GraphRAG¶

GraphRAG is the main public facade. It combines document ingestion, chunk-level graph extraction, retrieval, agent-memory persistence, and duplicate-entity inspection in one class.

GraphRAG always keeps the generic text chunker ready and can optionally add a markdown-aware pipeline path:

the generic text Chunker for plain-text content,
an explicit markdown pipeline adapter for markdown content when markdown_pipeline= is provided.

read_document(...) is the only file-format detection step. It marks .md and .markdown files as markdown content, converts .pdf files to markdown in memory, and leaves other files as plain text. ingest_text(...) does not auto-detect content; callers choose format="text" or format="markdown" explicitly. Both ingest(...) and ingest_text(...) then run the same private ingestion flow for chunking, optional process_chunks(...), embedding, persistence, and extraction.

When you pass chunk_processors= to GraphRAG(...), those processors run after chunking and before chunk embeddings and chunk-level graph extraction. GraphRAG preserves the declared processor-stage order, but chunks within one stage are processed concurrently up to num_workers= while the returned chunk order stays stable. The same num_workers= cap also bounds extract_kg_per_chunk(...).

In the default ingestion flow, vector embeddings are created for chunks, entities, memories, and queries, while document nodes are persisted without document-level vectors.

The main entry points are:

ingest(...) and ingest_text(...) for document ingestion.
search(...) and recall(...) for query-time retrieval.
remember(...) for writing memory nodes.
find_entity_duplicate_candidates(...) and dedupe_entities(...) for duplicate inspection and merge execution.

When resolve_entities_on_ingest=True, the same similarity infrastructure used for duplicate inspection is also applied during ingestion. Extracted entities can then be matched to persisted entities before new nodes are written.

The concurrent chunk processing logic has been extracted into a dedicated ChunkWorkerPool class in grawiki.rag.chunk_workers. The constructor parameters that govern worker behavior — num_workers=, chunk_worker_timeout=, chunk_max_retries=, retry_base_delay=, and skip_failed_chunks= — are accepted by GraphRAG(...) and forwarded to the internal pool; they are not stored as public attributes on GraphRAG itself.

Post-persistence entity deduplication keeps the same facade methods, but the duplicate grouping, master selection, and merge execution logic is delegated to EntityDeduplicator in grawiki.rag.entity_deduplication.
------------------------------------------------------------------------
● EXERCISE
In the GraphRAG overview above, pull out everything from "When you pass" down to "and merge execution.", word for word.

● SUPPLIED INFORMATION
------------------------------------------------------------------------
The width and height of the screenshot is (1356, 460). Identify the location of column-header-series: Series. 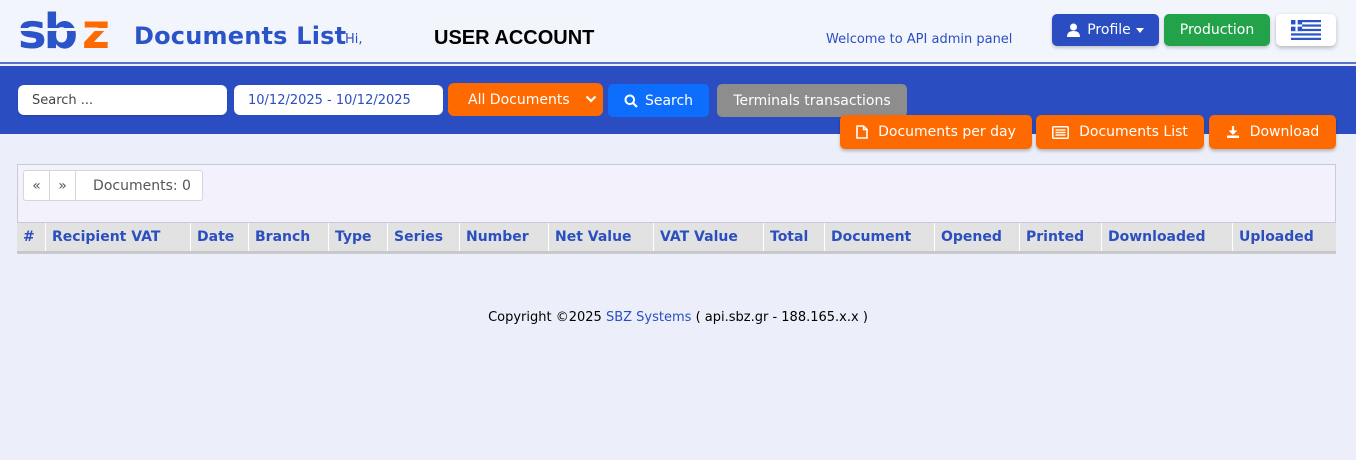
------------------------------------------------------------------------
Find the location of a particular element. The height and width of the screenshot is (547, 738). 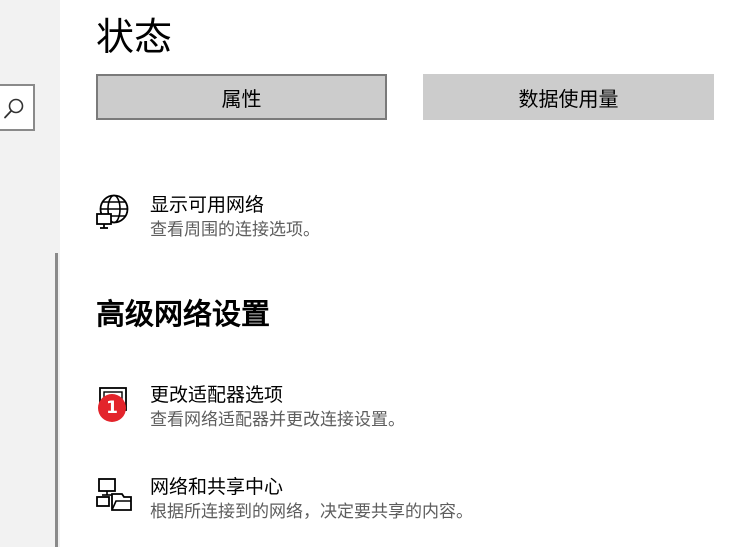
------------------------------------------------------------------------
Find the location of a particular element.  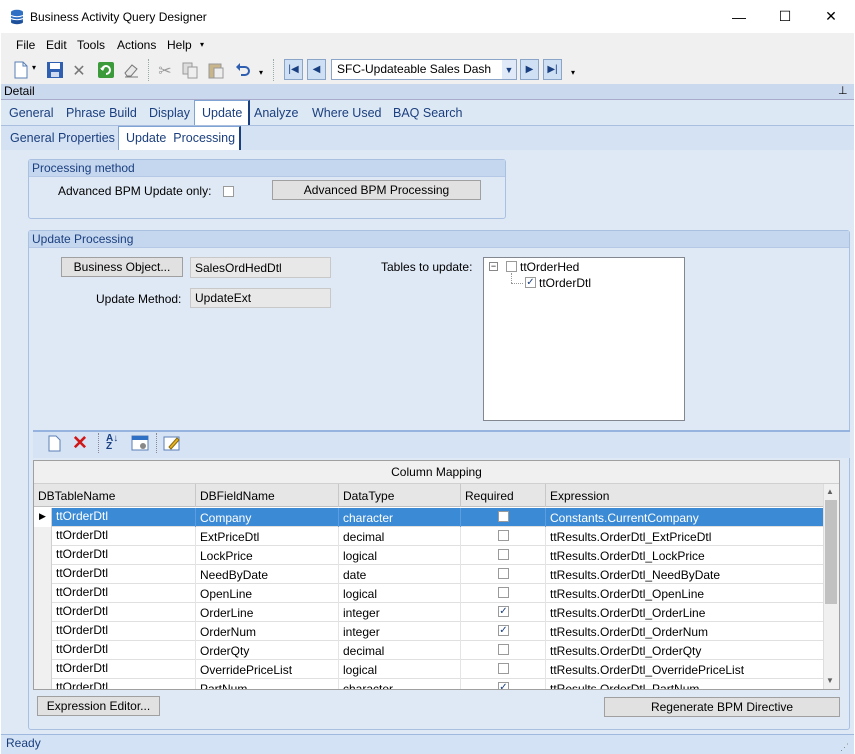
------------------------------------------------------------------------
● OUTPUT OF THE EXERCISE
When you pass chunk_processors= to GraphRAG(...), those processors run after chunking and before chunk embeddings and chunk-level graph extraction. GraphRAG preserves the declared processor-stage order, but chunks within one stage are processed concurrently up to num_workers= while the returned chunk order stays stable. The same num_workers= cap also bounds extract_kg_per_chunk(...).

In the default ingestion flow, vector embeddings are created for chunks, entities, memories, and queries, while document nodes are persisted without document-level vectors.

The main entry points are:

ingest(...) and ingest_text(...) for document ingestion.
search(...) and recall(...) for query-time retrieval.
remember(...) for writing memory nodes.
find_entity_duplicate_candidates(...) and dedupe_entities(...) for duplicate inspection and merge execution.